### TRECHO DO DOCUMENTO
╔══
Enfim, não faz sentido aplicar o incentivo negativo do chicoteamento em escravos que, por exemplo, eram encarregado de executar moldes para obtenção de peças fundidas ou operar um forno de redução de minério de ferro, tal como ocorreu na Fábrica de Ferro de São João de Ipanema, ou nos Arsenais da Marinha e da Guerra do RJ. Mas isso não autoriza afirmar a não ocorrência de incentivos negativos de outra espécie. Ou seja, os incentivos negativos são constitutivos do escravismo.
Sabemos muito pouco a respeito da utilização do trabalho escravo em atividades industriais e de exploração mineral no Brasil do século XIX.
╚══
### LINHAS FORNECIDAS
╔══
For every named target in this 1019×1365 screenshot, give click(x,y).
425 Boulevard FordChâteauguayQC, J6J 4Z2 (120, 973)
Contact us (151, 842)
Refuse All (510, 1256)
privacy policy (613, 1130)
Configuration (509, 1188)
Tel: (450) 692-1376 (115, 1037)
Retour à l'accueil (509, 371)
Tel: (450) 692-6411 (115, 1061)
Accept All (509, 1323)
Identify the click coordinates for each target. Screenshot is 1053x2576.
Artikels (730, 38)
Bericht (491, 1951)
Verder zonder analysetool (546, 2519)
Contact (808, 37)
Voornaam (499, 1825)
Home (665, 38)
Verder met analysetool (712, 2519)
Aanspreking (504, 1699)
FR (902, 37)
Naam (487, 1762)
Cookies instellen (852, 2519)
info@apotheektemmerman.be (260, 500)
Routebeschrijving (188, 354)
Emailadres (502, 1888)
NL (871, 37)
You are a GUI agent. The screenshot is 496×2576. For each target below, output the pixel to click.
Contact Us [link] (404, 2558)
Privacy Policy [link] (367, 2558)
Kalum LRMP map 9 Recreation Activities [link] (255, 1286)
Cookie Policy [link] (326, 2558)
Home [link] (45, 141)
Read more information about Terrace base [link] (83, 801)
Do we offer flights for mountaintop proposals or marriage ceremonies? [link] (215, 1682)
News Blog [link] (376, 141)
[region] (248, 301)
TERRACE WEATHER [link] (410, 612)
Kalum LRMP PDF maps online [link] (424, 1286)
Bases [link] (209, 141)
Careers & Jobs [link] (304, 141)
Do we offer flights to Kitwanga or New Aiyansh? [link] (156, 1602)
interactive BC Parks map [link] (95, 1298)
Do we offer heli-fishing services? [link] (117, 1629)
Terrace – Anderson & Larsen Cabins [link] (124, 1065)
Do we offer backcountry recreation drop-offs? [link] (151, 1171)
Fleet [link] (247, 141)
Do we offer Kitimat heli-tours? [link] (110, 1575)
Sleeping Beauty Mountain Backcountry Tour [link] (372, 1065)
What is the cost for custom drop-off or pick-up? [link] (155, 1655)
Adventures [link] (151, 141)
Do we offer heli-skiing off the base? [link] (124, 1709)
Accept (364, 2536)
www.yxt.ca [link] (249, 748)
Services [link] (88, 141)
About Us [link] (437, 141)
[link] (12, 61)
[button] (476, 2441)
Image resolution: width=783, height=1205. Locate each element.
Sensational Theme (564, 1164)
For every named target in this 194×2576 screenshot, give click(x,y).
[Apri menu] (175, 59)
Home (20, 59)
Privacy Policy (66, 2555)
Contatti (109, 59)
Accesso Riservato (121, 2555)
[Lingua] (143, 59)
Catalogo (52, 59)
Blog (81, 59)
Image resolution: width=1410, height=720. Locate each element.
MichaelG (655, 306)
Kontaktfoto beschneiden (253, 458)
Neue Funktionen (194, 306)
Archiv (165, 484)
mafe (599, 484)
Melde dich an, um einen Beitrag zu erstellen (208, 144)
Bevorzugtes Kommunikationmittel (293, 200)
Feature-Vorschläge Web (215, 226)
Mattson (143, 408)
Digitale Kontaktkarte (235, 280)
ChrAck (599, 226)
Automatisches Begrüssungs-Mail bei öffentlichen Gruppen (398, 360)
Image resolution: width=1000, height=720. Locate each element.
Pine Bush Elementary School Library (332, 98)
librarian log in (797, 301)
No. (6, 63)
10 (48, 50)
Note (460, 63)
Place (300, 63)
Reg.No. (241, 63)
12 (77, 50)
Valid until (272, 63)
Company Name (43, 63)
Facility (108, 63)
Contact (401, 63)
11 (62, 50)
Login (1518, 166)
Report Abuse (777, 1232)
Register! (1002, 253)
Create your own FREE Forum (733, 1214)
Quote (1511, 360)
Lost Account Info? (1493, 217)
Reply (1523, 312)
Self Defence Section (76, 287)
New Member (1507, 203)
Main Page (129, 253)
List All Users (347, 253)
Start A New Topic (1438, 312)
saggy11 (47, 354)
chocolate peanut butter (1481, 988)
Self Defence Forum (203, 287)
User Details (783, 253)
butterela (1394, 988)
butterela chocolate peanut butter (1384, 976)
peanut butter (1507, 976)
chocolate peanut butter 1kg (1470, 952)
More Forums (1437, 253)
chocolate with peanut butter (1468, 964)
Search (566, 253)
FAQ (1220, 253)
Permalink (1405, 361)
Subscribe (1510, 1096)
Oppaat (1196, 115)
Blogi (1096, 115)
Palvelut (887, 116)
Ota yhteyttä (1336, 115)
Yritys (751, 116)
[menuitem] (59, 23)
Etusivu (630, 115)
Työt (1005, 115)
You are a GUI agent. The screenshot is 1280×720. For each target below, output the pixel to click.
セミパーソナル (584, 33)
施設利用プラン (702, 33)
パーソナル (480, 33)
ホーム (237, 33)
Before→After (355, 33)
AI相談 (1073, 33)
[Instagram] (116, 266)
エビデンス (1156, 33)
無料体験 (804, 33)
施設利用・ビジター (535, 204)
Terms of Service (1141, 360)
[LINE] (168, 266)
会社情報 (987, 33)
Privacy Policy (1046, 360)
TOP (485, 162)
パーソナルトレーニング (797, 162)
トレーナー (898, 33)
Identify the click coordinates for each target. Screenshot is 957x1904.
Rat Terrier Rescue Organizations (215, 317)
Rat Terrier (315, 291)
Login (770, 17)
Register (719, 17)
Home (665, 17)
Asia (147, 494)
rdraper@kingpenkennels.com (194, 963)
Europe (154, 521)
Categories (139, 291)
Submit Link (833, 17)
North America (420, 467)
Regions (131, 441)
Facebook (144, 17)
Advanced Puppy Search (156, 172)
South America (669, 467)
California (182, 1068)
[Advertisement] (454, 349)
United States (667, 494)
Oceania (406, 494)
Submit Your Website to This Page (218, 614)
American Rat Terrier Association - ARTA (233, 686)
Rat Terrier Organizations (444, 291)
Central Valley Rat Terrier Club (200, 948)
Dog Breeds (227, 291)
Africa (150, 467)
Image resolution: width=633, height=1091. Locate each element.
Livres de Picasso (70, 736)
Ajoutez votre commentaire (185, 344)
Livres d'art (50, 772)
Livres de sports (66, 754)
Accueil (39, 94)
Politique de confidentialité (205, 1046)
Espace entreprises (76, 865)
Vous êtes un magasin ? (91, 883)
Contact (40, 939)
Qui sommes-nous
╚══
### INSTRUÇÕES DA TAREFA
Por favor, diga o que, segundo o trecho do documento, é constitutivo do escravismo. As linhas têm origem em uma fonte diferente da do trecho do documento.

### RESPOSTA
Os incentivos negativos.